Set exercise:
Reproduce the rows below without any change, starting at the row that contains "801-377-0580 (513, 923)" and ending at the last row, with both ends included.

====== Records for the exercise ======

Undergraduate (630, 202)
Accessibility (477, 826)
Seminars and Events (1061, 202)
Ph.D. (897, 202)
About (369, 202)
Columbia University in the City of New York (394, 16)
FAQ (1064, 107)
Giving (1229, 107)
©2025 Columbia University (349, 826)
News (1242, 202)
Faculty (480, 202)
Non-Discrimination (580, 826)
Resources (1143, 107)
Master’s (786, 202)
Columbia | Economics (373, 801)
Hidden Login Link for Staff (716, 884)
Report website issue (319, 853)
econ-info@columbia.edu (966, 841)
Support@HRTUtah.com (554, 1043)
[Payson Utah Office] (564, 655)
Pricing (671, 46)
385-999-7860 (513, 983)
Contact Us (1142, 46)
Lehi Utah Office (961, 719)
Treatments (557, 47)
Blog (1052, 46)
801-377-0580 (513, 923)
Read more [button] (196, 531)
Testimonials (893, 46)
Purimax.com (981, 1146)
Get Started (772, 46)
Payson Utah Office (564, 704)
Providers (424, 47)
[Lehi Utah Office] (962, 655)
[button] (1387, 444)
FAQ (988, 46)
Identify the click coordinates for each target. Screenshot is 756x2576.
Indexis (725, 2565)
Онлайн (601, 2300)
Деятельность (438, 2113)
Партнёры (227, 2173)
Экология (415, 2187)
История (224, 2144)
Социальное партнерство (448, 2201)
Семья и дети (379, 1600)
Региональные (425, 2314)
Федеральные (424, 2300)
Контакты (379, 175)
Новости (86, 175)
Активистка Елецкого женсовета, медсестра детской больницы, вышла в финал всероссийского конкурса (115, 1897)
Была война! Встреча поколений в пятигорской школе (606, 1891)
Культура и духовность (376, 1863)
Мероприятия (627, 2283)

======

Response to the exercise:
801-377-0580 (513, 923)
Read more [button] (196, 531)
Testimonials (893, 46)
Purimax.com (981, 1146)
Get Started (772, 46)
Payson Utah Office (564, 704)
Providers (424, 47)
[Lehi Utah Office] (962, 655)
[button] (1387, 444)
FAQ (988, 46)
Identify the click coordinates for each target. Screenshot is 756x2576.
Indexis (725, 2565)
Онлайн (601, 2300)
Деятельность (438, 2113)
Партнёры (227, 2173)
Экология (415, 2187)
История (224, 2144)
Социальное партнерство (448, 2201)
Семья и дети (379, 1600)
Региональные (425, 2314)
Федеральные (424, 2300)
Контакты (379, 175)
Новости (86, 175)
Активистка Елецкого женсовета, медсестра детской больницы, вышла в финал всероссийского конкурса (115, 1897)
Была война! Встреча поколений в пятигорской школе (606, 1891)
Культура и духовность (376, 1863)
Мероприятия (627, 2283)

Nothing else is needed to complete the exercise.